§ **The problem**: Duplicate everything in the entries from the line containing "Given: Click the" down to the end of the entries, keeping each line unchanged.

————————

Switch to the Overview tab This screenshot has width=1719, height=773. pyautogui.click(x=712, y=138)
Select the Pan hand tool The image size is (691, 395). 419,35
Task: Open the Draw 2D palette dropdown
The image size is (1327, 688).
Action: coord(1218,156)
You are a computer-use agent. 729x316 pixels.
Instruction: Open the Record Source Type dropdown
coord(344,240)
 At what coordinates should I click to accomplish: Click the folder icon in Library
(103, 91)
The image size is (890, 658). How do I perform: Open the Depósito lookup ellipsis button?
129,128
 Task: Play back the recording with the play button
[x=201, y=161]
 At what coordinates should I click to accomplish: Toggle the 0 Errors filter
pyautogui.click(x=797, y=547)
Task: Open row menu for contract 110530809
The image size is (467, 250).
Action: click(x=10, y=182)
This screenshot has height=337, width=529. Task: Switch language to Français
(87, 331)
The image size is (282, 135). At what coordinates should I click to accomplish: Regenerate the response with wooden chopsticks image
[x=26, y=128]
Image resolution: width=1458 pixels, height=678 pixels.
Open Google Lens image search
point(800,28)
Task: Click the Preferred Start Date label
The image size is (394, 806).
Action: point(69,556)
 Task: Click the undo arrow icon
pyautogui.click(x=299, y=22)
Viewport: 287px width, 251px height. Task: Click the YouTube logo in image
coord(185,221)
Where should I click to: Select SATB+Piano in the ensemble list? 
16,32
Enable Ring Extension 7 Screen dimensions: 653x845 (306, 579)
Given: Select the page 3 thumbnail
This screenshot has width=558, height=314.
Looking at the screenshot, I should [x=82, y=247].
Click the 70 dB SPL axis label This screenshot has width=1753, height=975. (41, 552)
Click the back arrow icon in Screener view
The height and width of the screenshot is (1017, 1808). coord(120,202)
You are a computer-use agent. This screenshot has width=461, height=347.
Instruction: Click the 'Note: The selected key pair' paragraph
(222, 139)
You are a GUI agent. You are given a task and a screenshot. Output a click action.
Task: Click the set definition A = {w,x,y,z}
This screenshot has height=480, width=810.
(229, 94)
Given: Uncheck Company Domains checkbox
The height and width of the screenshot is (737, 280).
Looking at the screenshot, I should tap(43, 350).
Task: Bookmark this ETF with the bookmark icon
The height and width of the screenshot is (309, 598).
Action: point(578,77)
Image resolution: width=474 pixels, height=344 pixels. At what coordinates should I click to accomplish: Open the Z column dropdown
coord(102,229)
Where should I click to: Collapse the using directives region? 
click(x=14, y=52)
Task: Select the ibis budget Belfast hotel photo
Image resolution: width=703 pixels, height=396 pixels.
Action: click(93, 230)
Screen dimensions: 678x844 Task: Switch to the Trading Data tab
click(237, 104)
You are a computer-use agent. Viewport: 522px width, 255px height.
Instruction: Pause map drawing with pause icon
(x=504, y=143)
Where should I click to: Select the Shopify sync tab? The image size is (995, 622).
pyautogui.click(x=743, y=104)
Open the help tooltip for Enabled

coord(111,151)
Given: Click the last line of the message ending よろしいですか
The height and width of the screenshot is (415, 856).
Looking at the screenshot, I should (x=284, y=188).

————————

§ **The reply**:
Given: Click the last line of the message ending よろしいですか
The height and width of the screenshot is (415, 856).
Looking at the screenshot, I should (x=284, y=188).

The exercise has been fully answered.